REQUIREMENT:
Print the records below from the first line through the line containing "Viewport: 1246px width, 909px height.", both included, word for word.

MATERIAL SHOWN:
================================

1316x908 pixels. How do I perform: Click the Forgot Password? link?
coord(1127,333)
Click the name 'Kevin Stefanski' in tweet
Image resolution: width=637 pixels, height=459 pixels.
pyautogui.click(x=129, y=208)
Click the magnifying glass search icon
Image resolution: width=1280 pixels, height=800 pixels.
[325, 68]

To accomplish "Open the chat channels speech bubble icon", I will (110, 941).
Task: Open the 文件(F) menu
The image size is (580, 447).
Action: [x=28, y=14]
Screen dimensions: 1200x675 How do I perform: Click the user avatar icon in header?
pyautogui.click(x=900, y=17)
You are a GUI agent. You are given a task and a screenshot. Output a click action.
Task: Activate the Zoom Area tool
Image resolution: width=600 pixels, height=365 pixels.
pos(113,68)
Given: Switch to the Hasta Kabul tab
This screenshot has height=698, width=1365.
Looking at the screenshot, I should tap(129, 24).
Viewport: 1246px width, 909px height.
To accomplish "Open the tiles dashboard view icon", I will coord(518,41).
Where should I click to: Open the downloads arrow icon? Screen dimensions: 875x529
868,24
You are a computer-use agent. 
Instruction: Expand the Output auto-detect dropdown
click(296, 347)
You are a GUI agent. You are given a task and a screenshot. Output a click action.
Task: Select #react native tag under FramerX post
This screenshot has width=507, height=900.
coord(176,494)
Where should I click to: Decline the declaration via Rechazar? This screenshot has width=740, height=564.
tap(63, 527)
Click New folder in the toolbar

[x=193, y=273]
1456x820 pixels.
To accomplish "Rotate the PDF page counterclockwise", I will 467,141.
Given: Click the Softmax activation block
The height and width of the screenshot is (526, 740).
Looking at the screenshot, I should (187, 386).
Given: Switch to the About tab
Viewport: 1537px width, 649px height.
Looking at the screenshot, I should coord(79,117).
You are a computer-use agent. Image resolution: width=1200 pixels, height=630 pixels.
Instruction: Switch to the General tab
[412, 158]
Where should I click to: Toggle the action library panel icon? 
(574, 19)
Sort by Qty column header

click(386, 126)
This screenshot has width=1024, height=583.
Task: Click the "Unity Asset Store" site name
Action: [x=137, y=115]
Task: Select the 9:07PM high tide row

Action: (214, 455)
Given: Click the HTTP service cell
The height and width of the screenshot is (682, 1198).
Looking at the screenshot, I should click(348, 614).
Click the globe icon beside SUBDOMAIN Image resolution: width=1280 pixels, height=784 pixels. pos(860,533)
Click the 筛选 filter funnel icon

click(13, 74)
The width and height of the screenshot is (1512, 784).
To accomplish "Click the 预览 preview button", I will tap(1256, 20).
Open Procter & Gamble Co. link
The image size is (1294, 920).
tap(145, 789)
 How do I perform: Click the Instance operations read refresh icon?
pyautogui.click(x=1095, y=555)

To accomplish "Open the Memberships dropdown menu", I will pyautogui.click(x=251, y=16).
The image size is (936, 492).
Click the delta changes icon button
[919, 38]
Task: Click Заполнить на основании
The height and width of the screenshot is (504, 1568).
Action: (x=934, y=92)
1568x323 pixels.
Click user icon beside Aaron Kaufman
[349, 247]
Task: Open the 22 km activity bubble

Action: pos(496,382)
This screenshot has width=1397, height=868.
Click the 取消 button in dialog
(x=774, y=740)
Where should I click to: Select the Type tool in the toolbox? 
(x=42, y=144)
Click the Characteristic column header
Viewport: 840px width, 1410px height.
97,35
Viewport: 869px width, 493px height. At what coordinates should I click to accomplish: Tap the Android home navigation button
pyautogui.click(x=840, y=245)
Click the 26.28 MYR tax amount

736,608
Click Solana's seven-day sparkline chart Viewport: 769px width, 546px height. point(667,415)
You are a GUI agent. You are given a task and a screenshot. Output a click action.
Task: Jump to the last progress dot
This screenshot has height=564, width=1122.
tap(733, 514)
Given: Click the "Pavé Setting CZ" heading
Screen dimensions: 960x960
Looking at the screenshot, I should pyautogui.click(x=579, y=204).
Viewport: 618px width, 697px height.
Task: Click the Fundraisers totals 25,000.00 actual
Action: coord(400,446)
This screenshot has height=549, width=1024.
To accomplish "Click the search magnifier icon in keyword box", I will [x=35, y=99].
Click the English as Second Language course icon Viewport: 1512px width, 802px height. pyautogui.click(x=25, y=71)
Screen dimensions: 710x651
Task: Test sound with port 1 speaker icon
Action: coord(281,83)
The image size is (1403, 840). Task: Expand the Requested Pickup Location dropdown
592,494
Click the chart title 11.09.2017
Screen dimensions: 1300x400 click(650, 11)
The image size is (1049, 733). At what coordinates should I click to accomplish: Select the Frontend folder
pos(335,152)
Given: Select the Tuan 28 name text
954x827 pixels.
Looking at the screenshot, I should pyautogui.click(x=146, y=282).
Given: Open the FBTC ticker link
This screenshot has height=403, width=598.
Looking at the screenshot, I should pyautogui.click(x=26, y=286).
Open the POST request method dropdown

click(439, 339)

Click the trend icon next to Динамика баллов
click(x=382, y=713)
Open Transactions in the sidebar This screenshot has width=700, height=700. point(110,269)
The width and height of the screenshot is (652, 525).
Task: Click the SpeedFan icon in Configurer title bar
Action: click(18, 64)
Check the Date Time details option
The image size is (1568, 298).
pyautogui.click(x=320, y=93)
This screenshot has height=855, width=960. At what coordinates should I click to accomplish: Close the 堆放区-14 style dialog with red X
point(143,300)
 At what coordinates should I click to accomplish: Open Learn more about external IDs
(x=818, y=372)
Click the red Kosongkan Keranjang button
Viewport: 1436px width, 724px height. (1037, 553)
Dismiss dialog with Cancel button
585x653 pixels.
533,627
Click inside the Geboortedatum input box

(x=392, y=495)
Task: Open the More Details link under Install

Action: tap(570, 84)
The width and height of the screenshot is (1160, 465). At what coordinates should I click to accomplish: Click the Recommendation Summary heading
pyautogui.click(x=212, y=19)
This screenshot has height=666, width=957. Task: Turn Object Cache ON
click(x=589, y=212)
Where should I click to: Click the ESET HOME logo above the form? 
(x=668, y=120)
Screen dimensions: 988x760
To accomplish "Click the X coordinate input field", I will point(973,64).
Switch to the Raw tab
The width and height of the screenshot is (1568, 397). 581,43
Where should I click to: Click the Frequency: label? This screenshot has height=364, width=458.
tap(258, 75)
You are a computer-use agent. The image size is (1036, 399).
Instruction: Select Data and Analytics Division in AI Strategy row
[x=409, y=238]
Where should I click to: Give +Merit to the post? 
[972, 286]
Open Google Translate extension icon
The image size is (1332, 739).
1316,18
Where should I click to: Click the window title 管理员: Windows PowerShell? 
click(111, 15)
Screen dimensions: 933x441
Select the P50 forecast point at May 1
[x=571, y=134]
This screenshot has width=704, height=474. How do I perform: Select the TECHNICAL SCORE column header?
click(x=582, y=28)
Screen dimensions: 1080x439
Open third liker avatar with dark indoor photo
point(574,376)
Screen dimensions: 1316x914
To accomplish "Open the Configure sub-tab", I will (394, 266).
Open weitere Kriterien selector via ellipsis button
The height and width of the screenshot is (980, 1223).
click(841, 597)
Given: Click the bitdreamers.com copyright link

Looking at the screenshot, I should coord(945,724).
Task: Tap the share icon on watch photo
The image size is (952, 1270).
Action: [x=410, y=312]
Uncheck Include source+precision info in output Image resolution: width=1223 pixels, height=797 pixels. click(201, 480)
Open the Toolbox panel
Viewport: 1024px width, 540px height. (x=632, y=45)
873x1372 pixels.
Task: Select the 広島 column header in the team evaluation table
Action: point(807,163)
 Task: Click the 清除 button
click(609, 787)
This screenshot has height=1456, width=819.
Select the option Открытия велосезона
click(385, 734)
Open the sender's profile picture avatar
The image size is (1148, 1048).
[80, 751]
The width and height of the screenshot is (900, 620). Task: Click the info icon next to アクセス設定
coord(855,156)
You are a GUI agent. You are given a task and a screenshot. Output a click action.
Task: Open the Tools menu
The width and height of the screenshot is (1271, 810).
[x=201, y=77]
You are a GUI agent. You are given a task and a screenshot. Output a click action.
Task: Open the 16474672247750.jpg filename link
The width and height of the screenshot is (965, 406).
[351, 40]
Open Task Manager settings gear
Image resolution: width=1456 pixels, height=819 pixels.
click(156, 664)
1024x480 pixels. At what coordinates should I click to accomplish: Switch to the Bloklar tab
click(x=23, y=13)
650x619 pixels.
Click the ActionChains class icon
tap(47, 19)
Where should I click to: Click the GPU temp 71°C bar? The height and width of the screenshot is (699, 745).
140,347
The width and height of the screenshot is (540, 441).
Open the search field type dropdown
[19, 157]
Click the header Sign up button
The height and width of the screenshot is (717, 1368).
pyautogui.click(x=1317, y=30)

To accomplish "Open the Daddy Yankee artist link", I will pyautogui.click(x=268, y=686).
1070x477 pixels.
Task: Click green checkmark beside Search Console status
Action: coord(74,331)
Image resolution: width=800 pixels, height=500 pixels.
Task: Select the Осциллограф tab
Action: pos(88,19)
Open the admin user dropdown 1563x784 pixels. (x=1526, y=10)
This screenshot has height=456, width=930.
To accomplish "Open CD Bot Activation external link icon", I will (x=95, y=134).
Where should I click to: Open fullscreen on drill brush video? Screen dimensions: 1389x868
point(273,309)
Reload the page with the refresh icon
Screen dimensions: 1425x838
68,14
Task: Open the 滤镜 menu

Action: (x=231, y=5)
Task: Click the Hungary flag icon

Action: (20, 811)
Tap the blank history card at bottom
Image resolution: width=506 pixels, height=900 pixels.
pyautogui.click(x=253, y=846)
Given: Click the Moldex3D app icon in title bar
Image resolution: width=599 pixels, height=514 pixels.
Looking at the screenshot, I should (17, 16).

================================

REPLY TO THE TASK:
1316x908 pixels. How do I perform: Click the Forgot Password? link?
coord(1127,333)
Click the name 'Kevin Stefanski' in tweet
Image resolution: width=637 pixels, height=459 pixels.
pyautogui.click(x=129, y=208)
Click the magnifying glass search icon
Image resolution: width=1280 pixels, height=800 pixels.
[325, 68]

To accomplish "Open the chat channels speech bubble icon", I will (110, 941).
Task: Open the 文件(F) menu
The image size is (580, 447).
Action: [x=28, y=14]
Screen dimensions: 1200x675 How do I perform: Click the user avatar icon in header?
pyautogui.click(x=900, y=17)
You are a GUI agent. You are given a task and a screenshot. Output a click action.
Task: Activate the Zoom Area tool
Image resolution: width=600 pixels, height=365 pixels.
pos(113,68)
Given: Switch to the Hasta Kabul tab
This screenshot has height=698, width=1365.
Looking at the screenshot, I should tap(129, 24).
Viewport: 1246px width, 909px height.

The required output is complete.